É assim, sem complexos imaginários, que o português se pode reconhecer. Sem necessidade de se equiparar a nada... o modelo do português só pode ser ele mesmo, aventurando-se por um mundo ilimitado.
Abraço, Clavis.
Pois não sei... Contar e somar vem-nos dos fenícios, e se se espalhou por esses Nortes escuros foi a partir da diáspora de um outro povo do mediterrãneo...
Da mesma forma, não duvido de que tenhamos tido obscuros carpinteiros que sabiam, ao certo, com quantos pregos se fez a nau do Gama. Isso não veio depois da Índia - veio antes, ou não teríamos chegado sequer às Berlengas.
Eu receio mais a atitude que uma vez vi num australiano que encontrei num comboio, e que vagueava de inter-rail pela Europa, feliz e despreocupado, desde há vários meses. O rapazinho estava furioso: com um engano no horário (impresso) dos comboios.
Eu também acho que os Portugueses preferem o sonho e a poesia da aventura; hoje, o mundo está aberto para eles. Se forem mal-tratados, faz parte da aventura; se ficarem doentes e não houver um bom hospital, faz parte da aventura. E há quem queira uma vida segura, dentro do inseguro que é o mundo: a injustiça é que, a esses, é dificil emigrar para as góticas florestas nórdicas.
Terei situado o famigerado "lugar da política"?
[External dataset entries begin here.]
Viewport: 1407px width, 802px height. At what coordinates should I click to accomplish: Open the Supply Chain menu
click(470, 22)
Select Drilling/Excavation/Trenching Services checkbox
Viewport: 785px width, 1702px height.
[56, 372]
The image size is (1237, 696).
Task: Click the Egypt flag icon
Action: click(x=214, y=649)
PS. Também podemos seguir a receita grega: e ter escravos. Aliás, um desses desgraçados está imortalizado num diálogo de Platão (quem sabe se a seu contragosto? Ninguém se lembrou de lhe perguntar) como interlocutor involuntário de perguntas matreiras de Sócrates sobre triângulos e outras secas dessas. Ele não teve a liberdade de mandar Sócrates bugiar; e é bom não nos esquecermos disso, nós os admiradores da filosofia.